What the task asks - Format the items from the start through the line that contains "click(645, 284)" as a JSON list of strings, one string per line and no blank lines. Omit the pictures.

════

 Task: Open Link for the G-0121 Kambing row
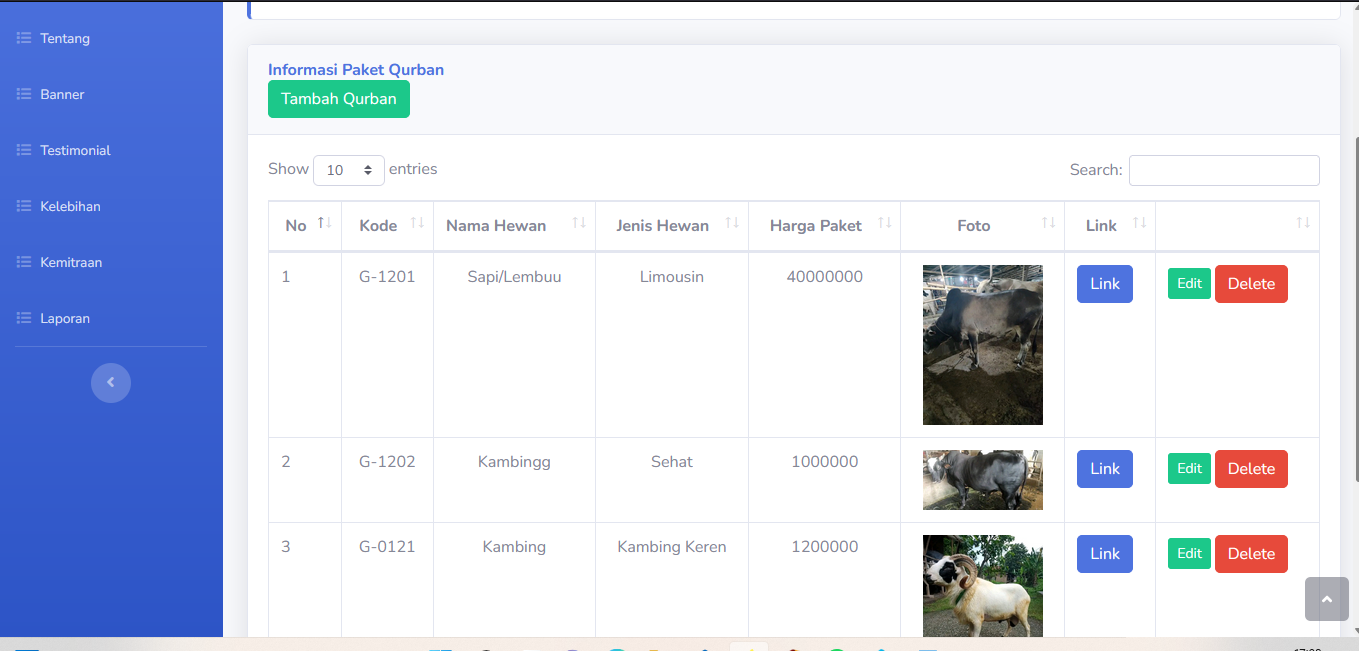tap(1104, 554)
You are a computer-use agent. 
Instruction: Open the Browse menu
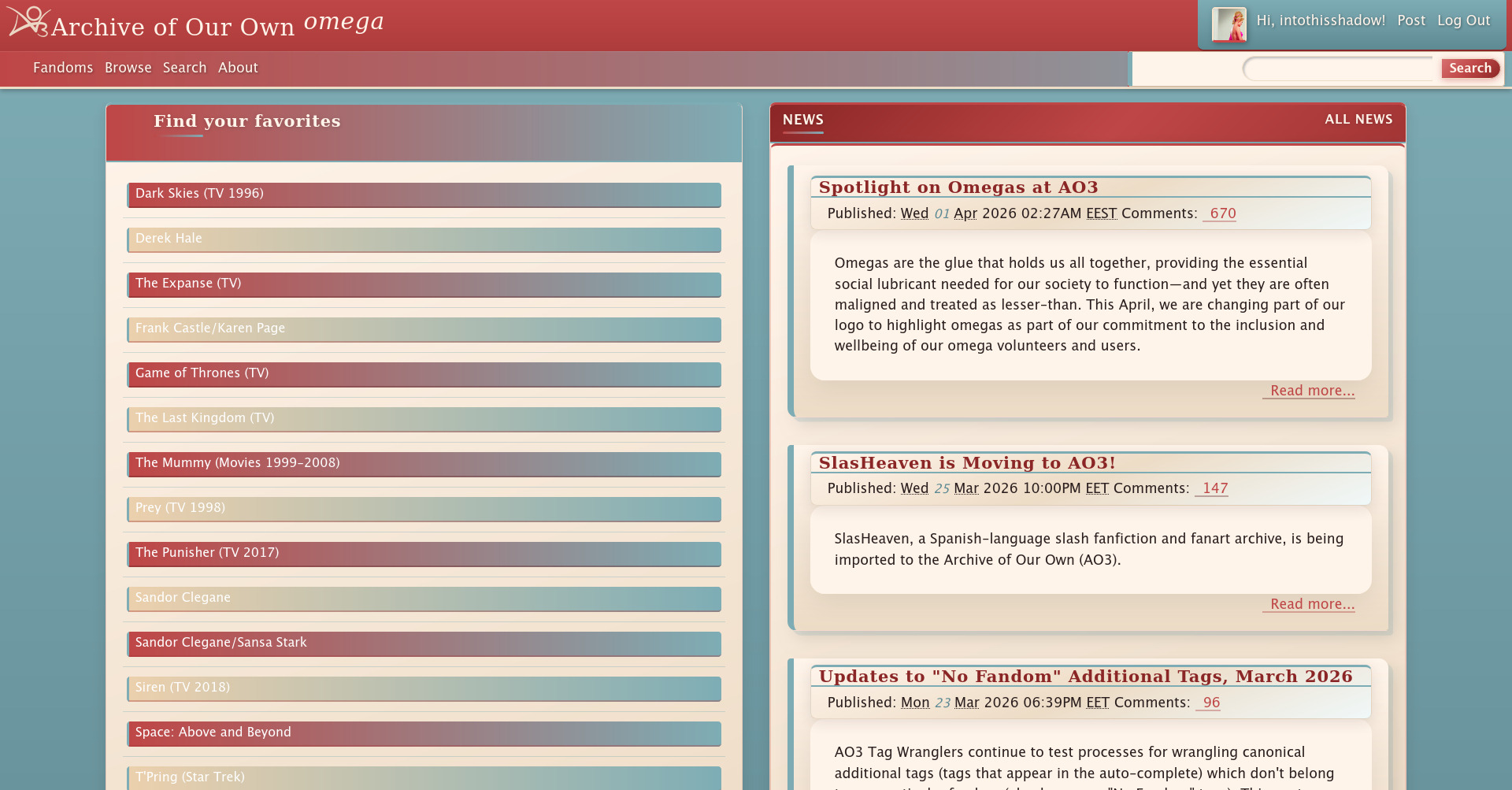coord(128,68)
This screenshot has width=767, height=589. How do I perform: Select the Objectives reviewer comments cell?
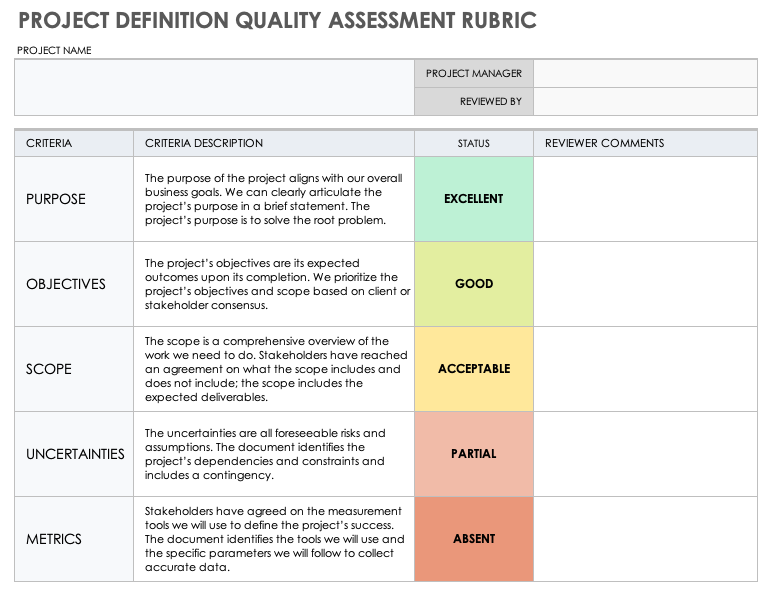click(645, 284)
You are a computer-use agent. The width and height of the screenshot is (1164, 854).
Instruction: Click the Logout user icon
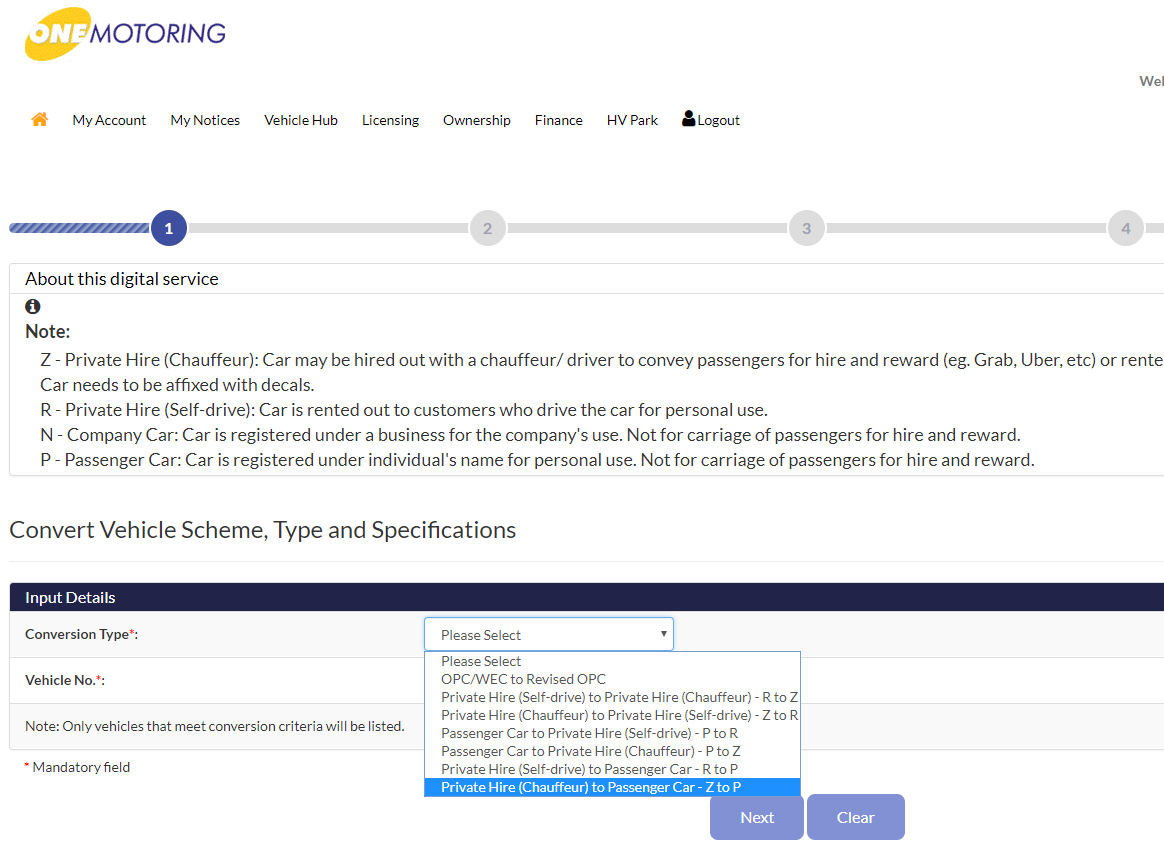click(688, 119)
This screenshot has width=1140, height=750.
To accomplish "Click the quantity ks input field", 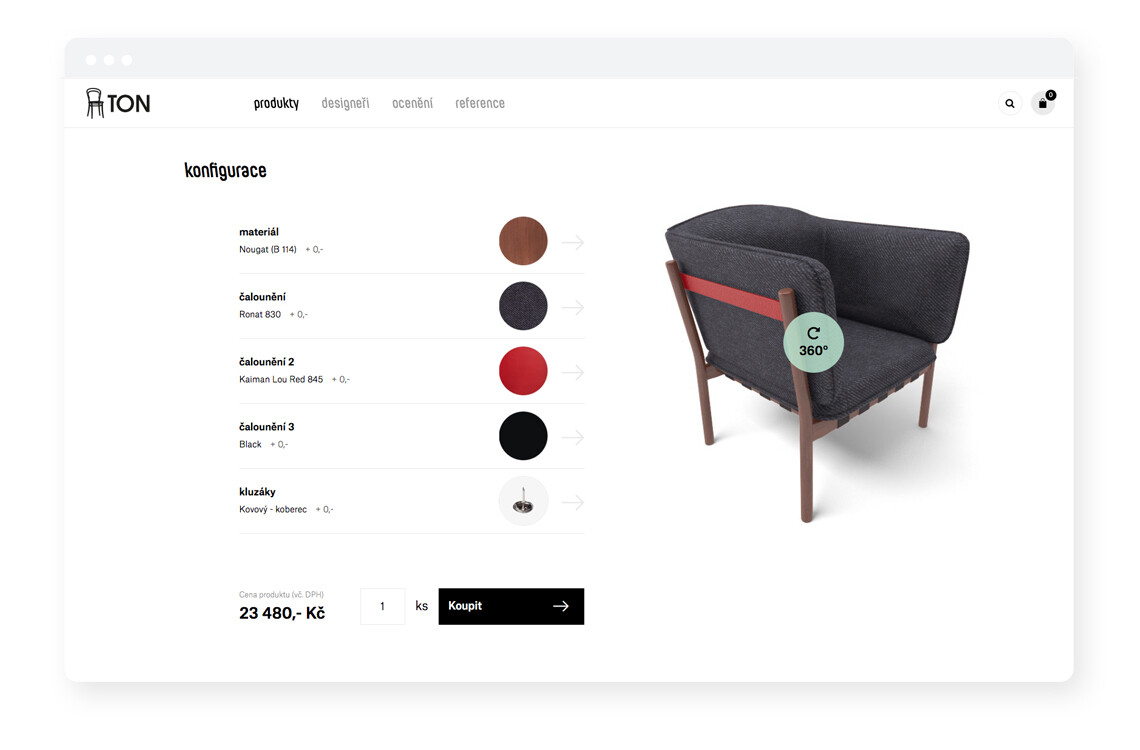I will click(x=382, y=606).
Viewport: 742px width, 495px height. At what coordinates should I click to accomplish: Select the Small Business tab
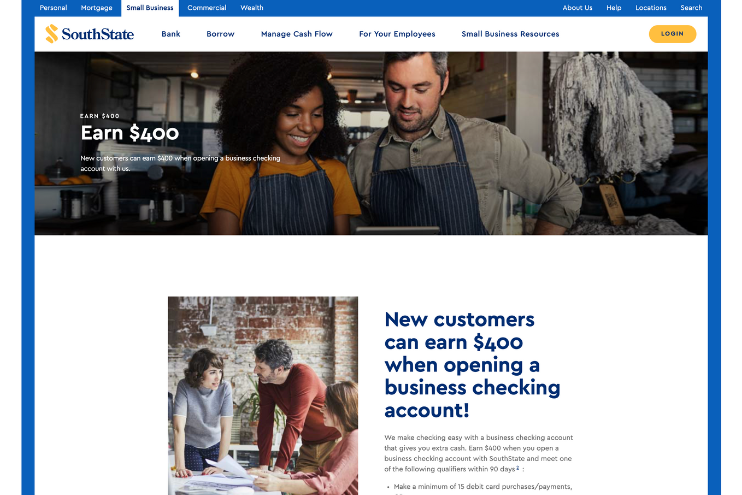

════

Reply to the task -
[
  " Task: Open Link for the G-0121 Kambing row",
  "tap(1104, 554)",
  "You are a computer-use agent. ",
  "Instruction: Open the Browse menu",
  "coord(128,68)",
  "This screenshot has width=767, height=589. How do I perform: Select the Objectives reviewer comments cell?",
  "click(645, 284)"
]